PROBLEM TO SOLVE: Give back the part of the data that opens with the line containing "How do I perform: Click" and closes with the line containing "click(125, 157)", with "GUI agent" renamed to "desktop agent" and all else left unchanged. Return only that part.

DATA LINES:
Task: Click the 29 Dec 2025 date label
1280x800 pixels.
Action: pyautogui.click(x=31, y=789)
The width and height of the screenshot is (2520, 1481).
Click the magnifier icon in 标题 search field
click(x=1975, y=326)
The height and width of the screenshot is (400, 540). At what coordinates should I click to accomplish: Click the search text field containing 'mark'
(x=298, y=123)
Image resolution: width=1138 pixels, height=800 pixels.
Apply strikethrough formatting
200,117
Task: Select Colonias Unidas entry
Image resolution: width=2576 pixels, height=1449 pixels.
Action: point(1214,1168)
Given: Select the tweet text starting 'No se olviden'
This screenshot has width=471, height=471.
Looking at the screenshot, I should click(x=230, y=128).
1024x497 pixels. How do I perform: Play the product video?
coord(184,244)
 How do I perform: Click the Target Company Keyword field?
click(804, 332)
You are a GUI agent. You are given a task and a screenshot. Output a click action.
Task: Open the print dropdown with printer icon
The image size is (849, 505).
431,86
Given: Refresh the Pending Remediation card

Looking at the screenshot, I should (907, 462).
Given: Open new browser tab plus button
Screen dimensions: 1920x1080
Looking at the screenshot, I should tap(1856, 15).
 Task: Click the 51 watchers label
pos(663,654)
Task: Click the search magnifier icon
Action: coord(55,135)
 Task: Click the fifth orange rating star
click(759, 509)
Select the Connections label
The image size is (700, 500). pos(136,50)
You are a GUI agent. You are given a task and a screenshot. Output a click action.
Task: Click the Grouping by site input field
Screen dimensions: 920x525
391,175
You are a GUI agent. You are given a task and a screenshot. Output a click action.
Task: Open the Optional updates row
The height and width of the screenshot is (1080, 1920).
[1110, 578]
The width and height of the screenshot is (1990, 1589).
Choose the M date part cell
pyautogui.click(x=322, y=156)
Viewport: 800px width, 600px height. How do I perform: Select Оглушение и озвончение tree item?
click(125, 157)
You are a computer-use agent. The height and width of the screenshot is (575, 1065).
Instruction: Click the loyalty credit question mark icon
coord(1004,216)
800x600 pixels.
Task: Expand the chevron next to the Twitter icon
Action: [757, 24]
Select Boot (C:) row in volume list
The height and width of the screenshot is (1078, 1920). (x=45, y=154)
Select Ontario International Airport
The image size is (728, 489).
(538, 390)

SOLUTION:
 How do I perform: Click the Target Company Keyword field?
click(804, 332)
You are a desktop agent. You are given a task and a screenshot. Output a click action.
Task: Open the print dropdown with printer icon
The image size is (849, 505).
431,86
Given: Refresh the Pending Remediation card

Looking at the screenshot, I should (907, 462).
Given: Open new browser tab plus button
Screen dimensions: 1920x1080
Looking at the screenshot, I should tap(1856, 15).
 Task: Click the 51 watchers label
pos(663,654)
Task: Click the search magnifier icon
Action: coord(55,135)
 Task: Click the fifth orange rating star
click(759, 509)
Select the Connections label
The image size is (700, 500). pos(136,50)
You are a desktop agent. You are given a task and a screenshot. Output a click action.
Task: Click the Grouping by site input field
Screen dimensions: 920x525
391,175
You are a desktop agent. You are given a task and a screenshot. Output a click action.
Task: Open the Optional updates row
The height and width of the screenshot is (1080, 1920).
[1110, 578]
The width and height of the screenshot is (1990, 1589).
Choose the M date part cell
pyautogui.click(x=322, y=156)
Viewport: 800px width, 600px height. How do I perform: Select Оглушение и озвончение tree item?
click(125, 157)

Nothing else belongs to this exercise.